In order to find that language, Wiseman interviewed some 200 boys across the country representing a variety of life experiences and perspectives. The product of those interviews yielded many surprising insights. As to the biggest mistake parents make, Wiseman says it’s communication, or more specifically, the barrage of questions parents ask their sons the minute they walk through the door.

Wiseman’s Director of Communications Charlie Kuhn has something to say about that.

“I think parents discount the amount of mental capacity it takes to learn and operate in school—for one, you might be in class with a guy you don’t like and there’s also a girl you have crush on. Those are real things that take a lot of effort to deal with, and as soon as you get home, you think ‘Oh, I’m in my safe place’ and then you’re bombarded with questions.”

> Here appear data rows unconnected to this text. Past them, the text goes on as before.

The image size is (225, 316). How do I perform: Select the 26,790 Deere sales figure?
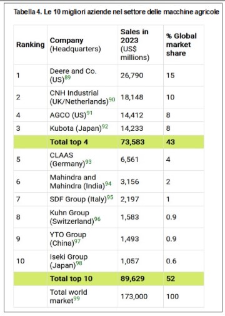tap(132, 75)
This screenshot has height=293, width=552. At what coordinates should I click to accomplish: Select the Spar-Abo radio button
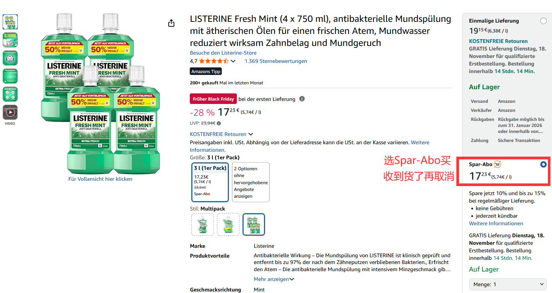point(543,164)
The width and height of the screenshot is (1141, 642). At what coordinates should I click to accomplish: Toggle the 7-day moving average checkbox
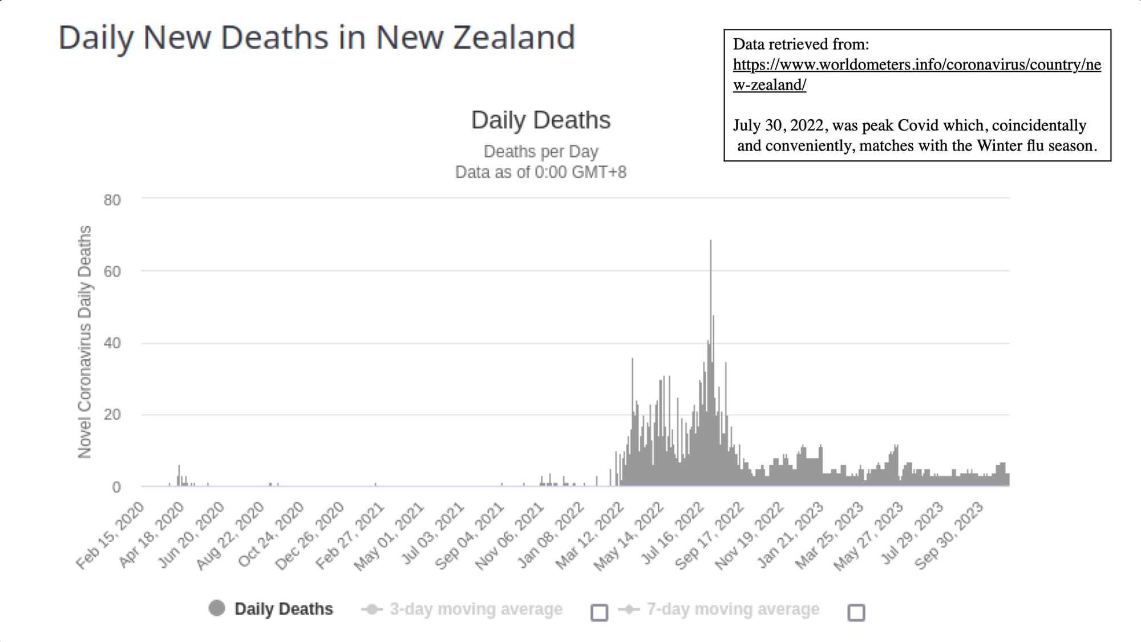click(x=856, y=612)
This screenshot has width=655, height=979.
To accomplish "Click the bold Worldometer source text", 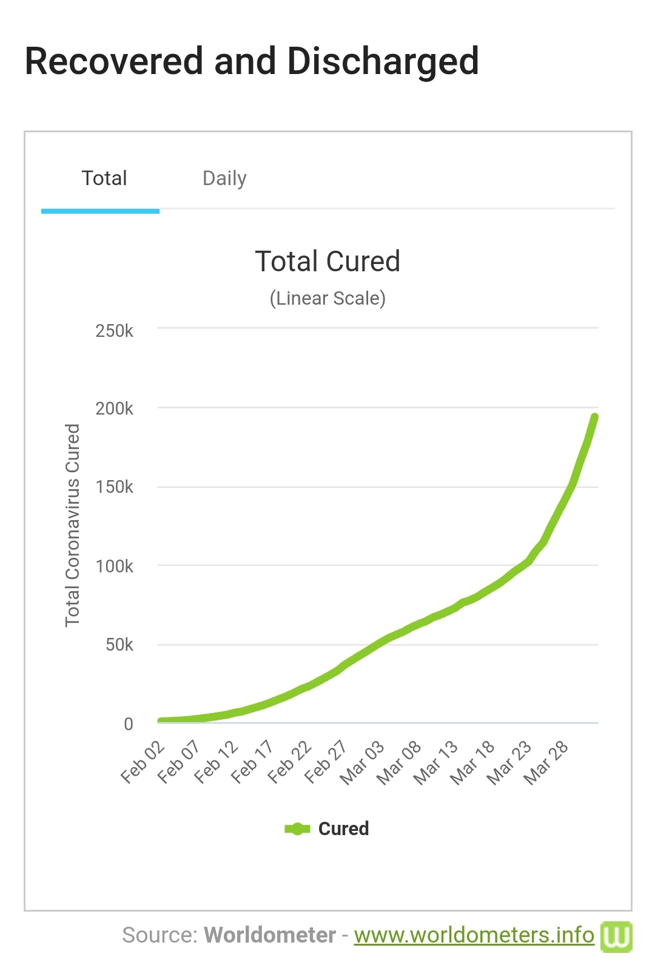I will tap(269, 935).
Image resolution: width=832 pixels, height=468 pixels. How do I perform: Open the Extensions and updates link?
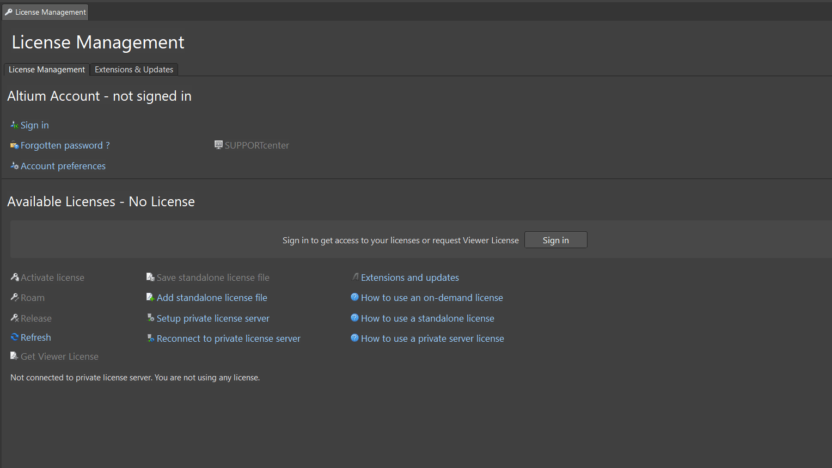pyautogui.click(x=409, y=278)
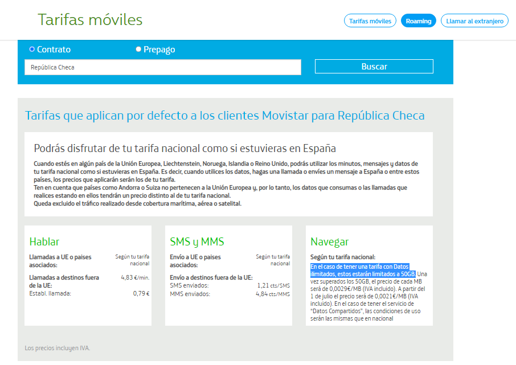
Task: Open the Llamar al extranjero tab
Action: pos(474,20)
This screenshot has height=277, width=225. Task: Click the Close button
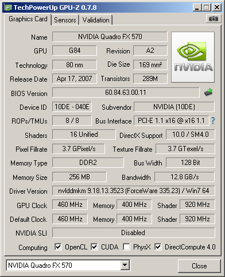point(199,266)
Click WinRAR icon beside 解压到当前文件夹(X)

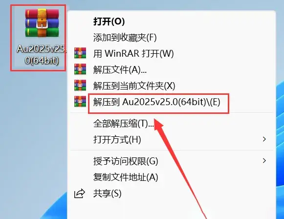[80, 85]
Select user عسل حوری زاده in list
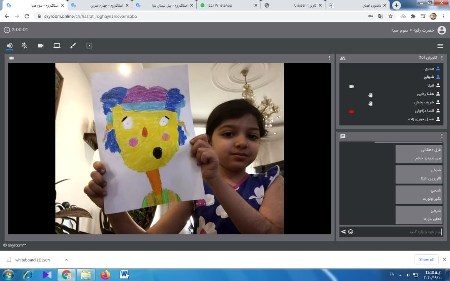Screen dimensions: 450x281 point(421,119)
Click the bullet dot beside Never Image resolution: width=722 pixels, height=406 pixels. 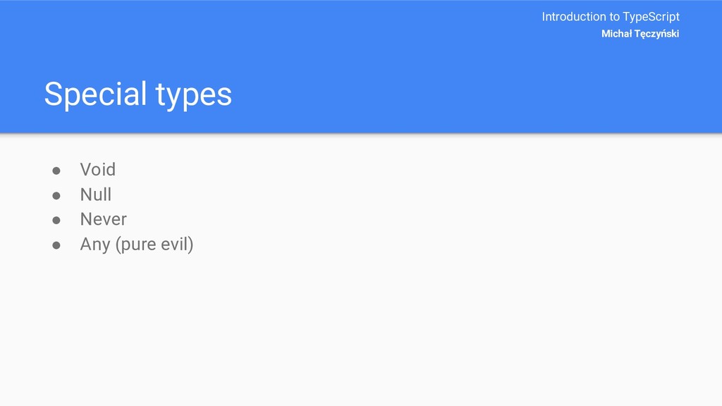(56, 221)
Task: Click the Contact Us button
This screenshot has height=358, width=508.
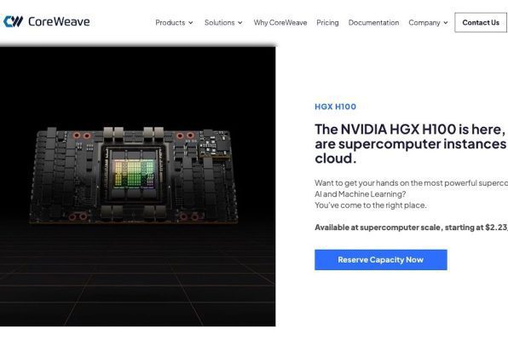Action: tap(481, 22)
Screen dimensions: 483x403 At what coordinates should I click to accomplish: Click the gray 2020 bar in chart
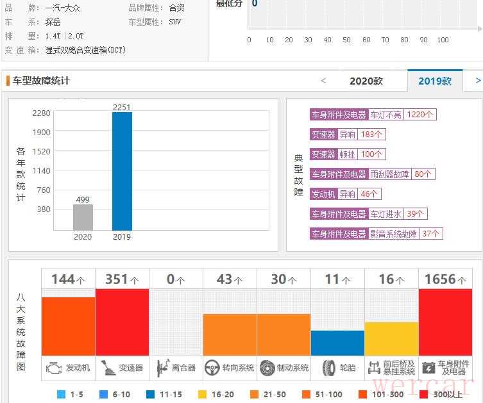pos(83,217)
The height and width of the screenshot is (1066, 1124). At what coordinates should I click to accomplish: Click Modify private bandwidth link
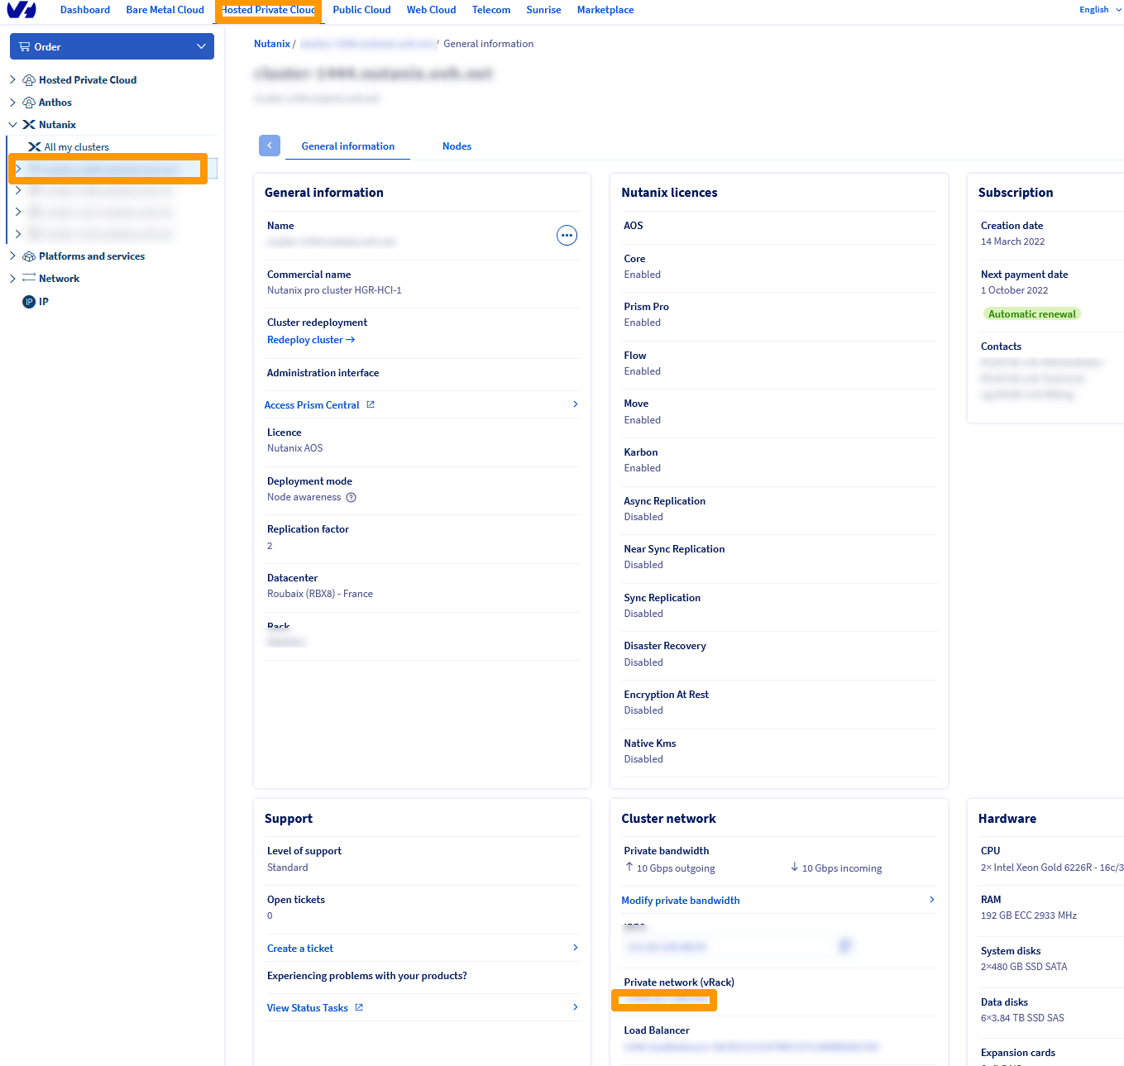pyautogui.click(x=680, y=901)
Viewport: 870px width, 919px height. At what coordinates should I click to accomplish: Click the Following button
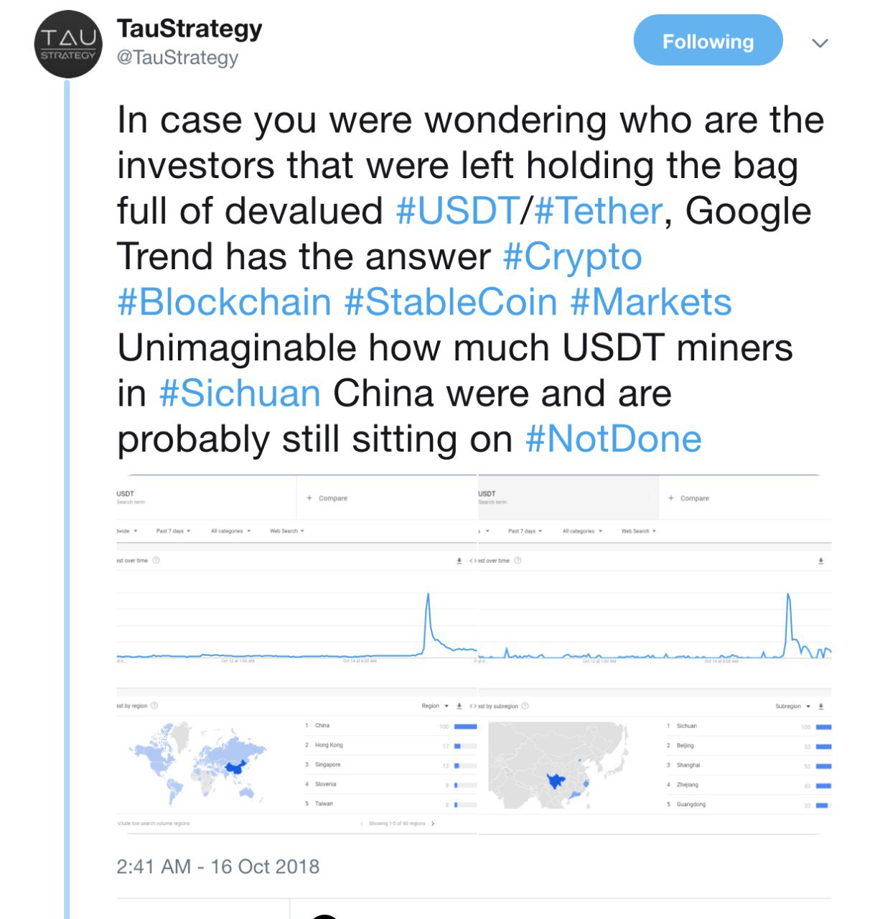(708, 41)
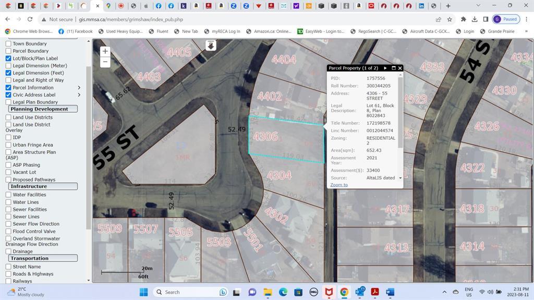This screenshot has width=534, height=300.
Task: Open Chrome Extensions puzzle icon
Action: tap(463, 19)
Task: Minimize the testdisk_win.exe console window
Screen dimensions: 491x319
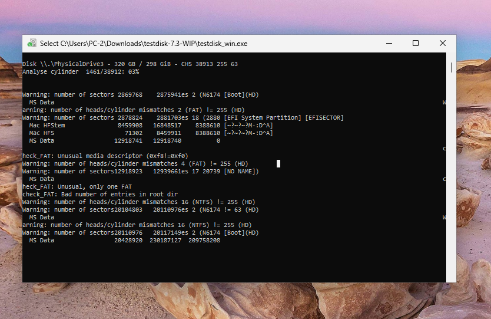Action: pyautogui.click(x=389, y=43)
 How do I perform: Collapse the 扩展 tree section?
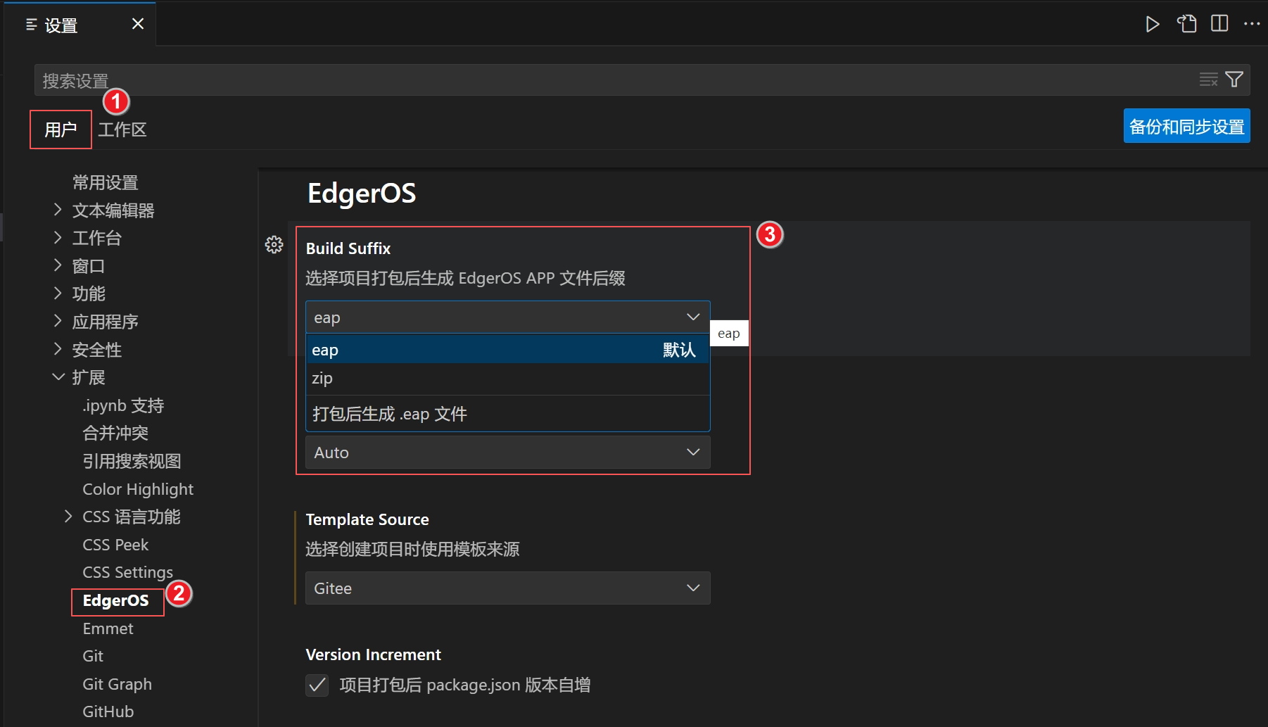coord(58,377)
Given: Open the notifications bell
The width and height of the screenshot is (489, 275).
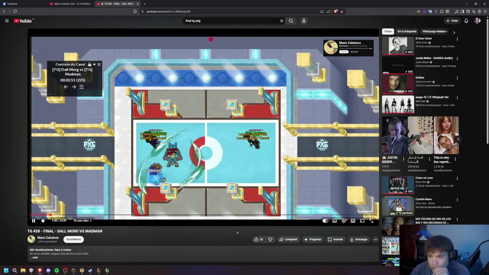Looking at the screenshot, I should pyautogui.click(x=466, y=21).
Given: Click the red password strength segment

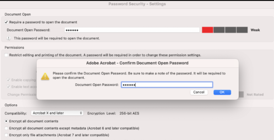Looking at the screenshot, I should pyautogui.click(x=208, y=30).
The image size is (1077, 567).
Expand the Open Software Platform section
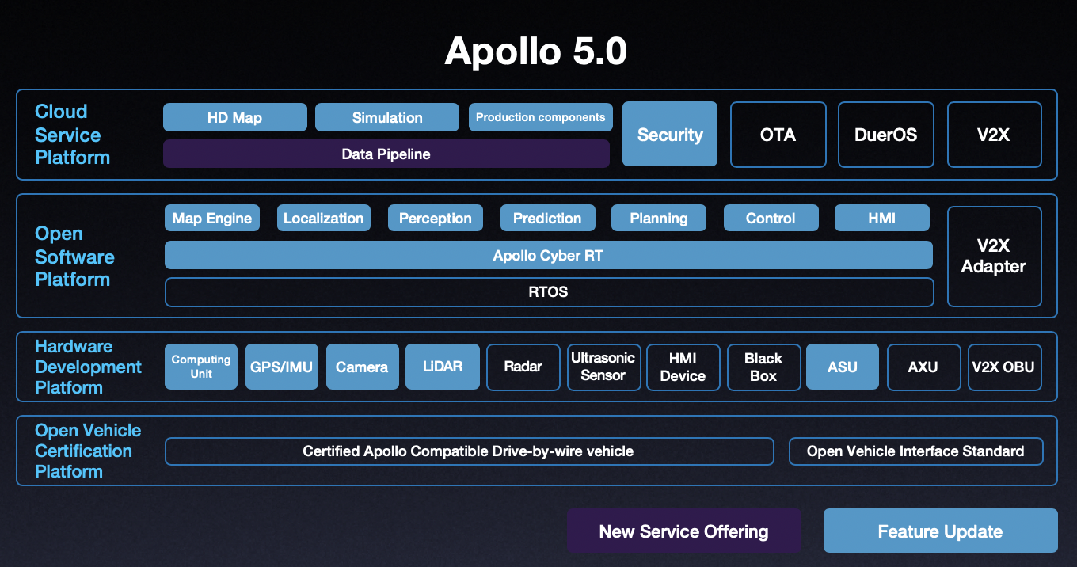pos(74,257)
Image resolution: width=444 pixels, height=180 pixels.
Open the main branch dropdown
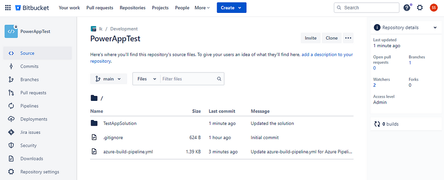click(x=109, y=79)
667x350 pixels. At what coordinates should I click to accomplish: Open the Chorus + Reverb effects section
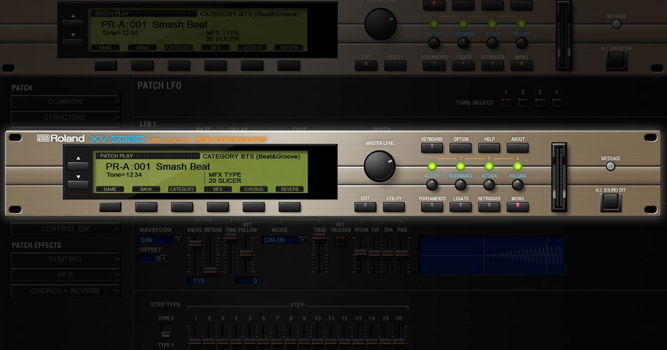(66, 291)
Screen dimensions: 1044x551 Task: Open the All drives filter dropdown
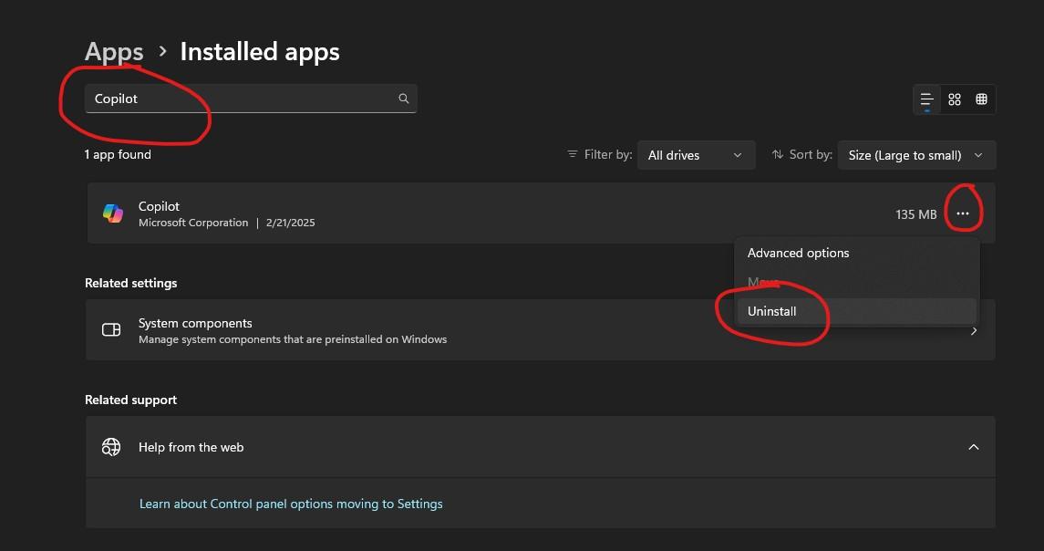[696, 155]
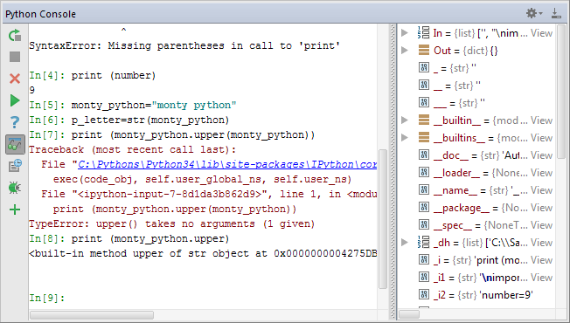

The message seems a bit conflicted—communicate with your son, but don’t ask too many questions. As to how parents can find the right balance, Wiseman says it’s a matter of content as well as context.

“Ask a question of content instead of a question to just fill space,” she says. “Also, we don’t often think about who is around when we ask a question. Who and where or how you ask a question is important based on what kind of answer you get.”

And those answers, according to Kuhn, can give a lot of insight into your son’s life.

“In boy culture, the expectation is that if you give weight to complexity, you lose control because you’re acknowledging how messy situations can be, and that’s often perceived as weakness,” Kohl says. “It’s easier to fall into that ‘everything’s-fine’ mentality, giving one-word answers and saying you’re alright, because if you’re not given language to bring forth the complexity of how you feel, it often goes unspoken.”

Shedding light on that language, as well as anticipating problems and how to resolve them, will be the topic of Wiseman’s presentation at the SPEAK lecture. As the mother of two young sons, Wiseman says she’s “in the midst of it, too.”

“I’m not in this to say that I have the truth, and the only truth. I know how humbling this is. I want to be able to share with parents what boys are sharing with me—to get to a place where we can encounter all of these types of problems and be strengthened as a result.”